Experiencing it today
You still can.
I was in Portland, Oregon for Christmas, and had a few days to get to know the city. That mostly meant stuffing my face. But I noticed Ground Kontrol Classic Arcade on Google Maps as my girlfriend and I traveled downtown one day, and it became an instant must-stop. The great thing about it is it’s nothing but an arcade. Sure, you can get food and drinks (there are even cup-holders installed on some machines, which is totally awesome), but Ground Kontrol has a single focus: the classic arcade experience. It’s got some of the best of the 80s and 90s, from classics like Tempest, Tron and Galaga to popular 90s multiplayer games Street Fighter II, X-men and Simpsons, and a bunch of pinball machines. It would be perfect for a happy hour with a few friends.
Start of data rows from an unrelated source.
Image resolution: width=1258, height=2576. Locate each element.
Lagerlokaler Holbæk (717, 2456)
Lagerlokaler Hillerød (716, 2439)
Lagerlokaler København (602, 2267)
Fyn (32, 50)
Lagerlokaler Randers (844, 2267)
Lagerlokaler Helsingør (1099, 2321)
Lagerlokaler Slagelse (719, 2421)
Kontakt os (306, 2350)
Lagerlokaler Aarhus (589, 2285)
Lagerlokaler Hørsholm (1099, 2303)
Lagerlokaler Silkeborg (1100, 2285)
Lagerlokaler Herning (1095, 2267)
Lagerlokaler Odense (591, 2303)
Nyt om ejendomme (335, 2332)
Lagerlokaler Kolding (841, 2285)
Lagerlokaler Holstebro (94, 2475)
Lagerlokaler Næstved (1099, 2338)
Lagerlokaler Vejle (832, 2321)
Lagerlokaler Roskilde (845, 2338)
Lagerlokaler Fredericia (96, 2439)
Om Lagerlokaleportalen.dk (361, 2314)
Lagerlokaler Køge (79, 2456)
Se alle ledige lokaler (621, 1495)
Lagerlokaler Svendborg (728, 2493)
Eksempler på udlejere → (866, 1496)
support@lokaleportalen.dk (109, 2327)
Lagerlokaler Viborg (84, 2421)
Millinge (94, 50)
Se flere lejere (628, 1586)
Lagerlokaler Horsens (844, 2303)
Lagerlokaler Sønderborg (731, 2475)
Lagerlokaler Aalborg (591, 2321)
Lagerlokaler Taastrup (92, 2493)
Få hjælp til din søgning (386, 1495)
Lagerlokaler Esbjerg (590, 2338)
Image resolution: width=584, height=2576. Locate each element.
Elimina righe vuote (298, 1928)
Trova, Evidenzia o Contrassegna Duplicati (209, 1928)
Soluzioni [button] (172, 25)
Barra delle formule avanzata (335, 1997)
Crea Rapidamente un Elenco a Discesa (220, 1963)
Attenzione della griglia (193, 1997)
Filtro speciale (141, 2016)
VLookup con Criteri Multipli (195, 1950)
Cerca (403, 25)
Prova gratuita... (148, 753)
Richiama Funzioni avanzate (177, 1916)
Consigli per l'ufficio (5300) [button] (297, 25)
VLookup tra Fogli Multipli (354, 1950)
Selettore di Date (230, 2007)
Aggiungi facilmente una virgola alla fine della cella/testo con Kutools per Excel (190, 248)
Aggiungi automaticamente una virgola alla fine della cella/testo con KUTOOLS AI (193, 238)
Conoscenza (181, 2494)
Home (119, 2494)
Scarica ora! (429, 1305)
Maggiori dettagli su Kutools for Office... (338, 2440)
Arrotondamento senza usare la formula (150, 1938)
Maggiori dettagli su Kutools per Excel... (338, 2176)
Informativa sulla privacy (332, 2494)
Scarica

There’s also California Extreme, an annual classic arcade game show that transforms a hotel conference room into a classic arcade for a weekend. According to the show’s website:
California Extreme was born with a desire to share fun coin op games that are in the hands of private collectors, and to hopefully spread the word that pinball machines were once plentiful, and that videogames were not synonymous with “martial arts” and violence.
The games are all free to play, so you buy a ticket and just go to town.
I’m sure there are more just a Google search away. It’s comforting to know that, even though the days of arcades are long gone, there’s still an appreciation for what they offer, efforts to preserve what remains and an opportunity to experience it for yourself.